The Canzonetta: Andante movement will easily win admirers, given Ricci’s heartfelt warmth of expression. The pace moves relatively quickly, without sentimentality. The last movement Allegro vivacissimo enjoys the full “Russian” treatment, with Ricci’s digging into the progression with gypsy flair, especially in the secondary theme, which exploits a kind of bagpipe sonority in open fifths. Sargent’s strings and woodwinds provide a balletic backdrop to the proceedings, gently limpid. The dialogue between clarinet and oboe, flute and bassoon will likely call up images from The Sleeping Beauty. The last pages truly involve the sanguine temperament, with vivid and pungent collaboration from all principals to resound at the final bars with a thrilling coda. The sound restoration from Peter Reynolds captures Ricci elegantly.
The Tchaikovsky Fifth Symphony, a Sargent staple, had its recording in 1955 – in the USA, RCA LM-1947 – in order to provide Sargent a 60th birthday present. In the (dubious) tradition of Mengelberg, Furtwaengler, and Schmidt-Isserstedt, Sargent takes the so-called “authorized” cut of some 100 bars in the last movement. For me, this decision proves ill-advised, since it robs much of the fervent drama of the finale, which the likes of Koussevitzky and Mravinsky opt to retain. A pity really, since the Sargent version, up through the first three movements reveals extremely powerful sympathy with the large gestures of this “fate” symphony. Sargent possesses a natural flair for the rubato that works well in the waltz-like portions of the opening Allegro con anima, and the response from his BBC strings and winds proves persuasive and sonically acute. The “fate” motif and its militant permutations receive heroic stature.

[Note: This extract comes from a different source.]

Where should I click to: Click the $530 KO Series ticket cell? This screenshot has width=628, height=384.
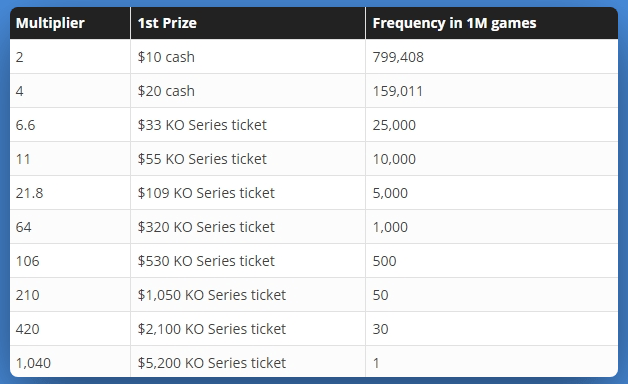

For those contemporary critics who found the Sargent version more potent than that by Herbert von Karajan and the Philharmonia Orchestra of London, the key lies in the second movement, the Andante cantabile. Several commentators point out that the return of the main theme – so often a Hollywood call for sentimentality in its “passing parade” – at bar 158 excels in passionate utterance, including some striking oboe playing that ensues. The French horn part – possibly Sydney Coulston – makes points suavely, as do the complement of BBC wind players. British conductors – Lambert, Coates, Beecham, Boult and Sargent – retain a great sensitivity and flair for the music of Tchaikovsky, despite the fact that professional musicians find his music cloying. The Valse movement lilts in luscious harmony, the clarinet suavely advancing the melodic lines to the fellow wind and string associates. The secondary theme figures enjoy the distant cadential beats from the tympani. The combination of the two motives sways and sachets in romantic fashion, unaffected but stylishly ardent. The last movement – until the excision that finds its “justification” in the composer’s insecurities – could have been one of the great ones. Everything about Sargent’s treatment leans to the colossal and the ominously fateful. So, too, do I lament the Mengelberg performance on the same grounds. If the entire matter boils down to a matter of taste, you have in this BBC performance under Sir Malcolm Sargent a terrifically robust inscription.